From research roots to targeted deployment
Digit from Agility Robotics originates from years of legged robotics work at Oregon State University and was shaped early on by Cassie, a bipedal platform that proved out efficient, bird‑inspired locomotion. Rather than chasing every possible use case, the team narrowed Digit’s focus to warehouse automation, zeroing in on dynamic material handling tasks that demand both mobility and manipulation in spaces built for people.
That positioning matches where the market is actually spending. Logistics remains the single largest deployment vertical for advanced robotics, with heterogeneous fleets of AMRs, robotic arms, and now humanoids orchestrated together to squeeze more throughput out of constrained facilities. Analysts see logistics and warehouse robots as a multibillion‑dollar growth engine through 2030, and humanoids are beginning to slot into that narrative as a specialized tool for brownfield automation rather than a universal solution.
What Digit delivers on the floor
The clearest proof point comes from real performance data. At a GXO site in Georgia Digit has already moved more than 100,000 totes in day‑to‑day operations, a number that encodes uptime, safety, and repeatability rather than choreographed demos.
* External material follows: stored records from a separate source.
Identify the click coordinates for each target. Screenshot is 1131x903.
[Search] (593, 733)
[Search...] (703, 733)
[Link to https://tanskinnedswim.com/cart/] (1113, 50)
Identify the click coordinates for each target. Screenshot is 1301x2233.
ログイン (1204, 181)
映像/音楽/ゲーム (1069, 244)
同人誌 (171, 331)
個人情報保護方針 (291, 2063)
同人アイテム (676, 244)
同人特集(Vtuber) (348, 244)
Its workload is straightforward to describe but hard to sustain at human cost structures lifting totes from storage positions, handing them off to conveyors, and repeating that motion pattern for hours without fatigue.
Amazon is running a similar pattern in its fulfillment network using Digit for tote recycling in standard aisles alongside its existing fleet of over one million robots. Here the test is integration. Can a humanoid match the pace of a high‑volume fulfillment center without forcing layout changes or new fixed infrastructure. If the answer continues to be yes, Digit becomes an attractive way to automate the “in between” work that sits outside traditional goods‑to‑person systems.

The machine, the software, and the model
On paper Digit is a human‑scale humanoid built for logistics: about 1.75 metres tall, 65 kilograms in weight, walking at roughly 5 kilometres per hour with a 16 kilogram payload and a sensing stack that mixes cameras and LiDAR for navigation and perception. Recent iterations tightened the industrial details: multi‑hour battery life, autonomous docking between tasks, and functional safety aligned with factory standards, all of which matter more to operations teams than viral “party tricks.”
The software and business model complete the picture. Agility’s fleet management tools let operators monitor robot status, track productivity metrics, and integrate Digit into existing warehouse management systems and AMR fleets, turning individual units into a coordinated automation layer. Commercially Digit is offered through Robotics‑as‑a‑Service structures that line up with 2026’s broader brownfield automation trend: subscription access to robotics capacity instead of heavy upfront capex, evaluated directly on cost per tote, uptime, and safety.

Scale, credibility, and where this goes next
Behind all of this sits RoboFab, a seventy‑thousand‑square‑foot facility in Salem, Oregon, designed to build Digit at volume with capacity that can reach around ten thousand units per year as demand materialises. Combined with an estimated 4,500 Digit units deployed or contracted, this puts Agility among the highest‑volume humanoid suppliers in the market and gives warehouse and 3PL customers confidence that fleets can grow beyond pilot scale.
Zooming out, the humanoid segment is still small relative to the wider industrial robotics market, but forecasts of nearly 30 billion dollars in humanoid robot value by 2036 underline how much of that upside is expected to come from logistics and manufacturing.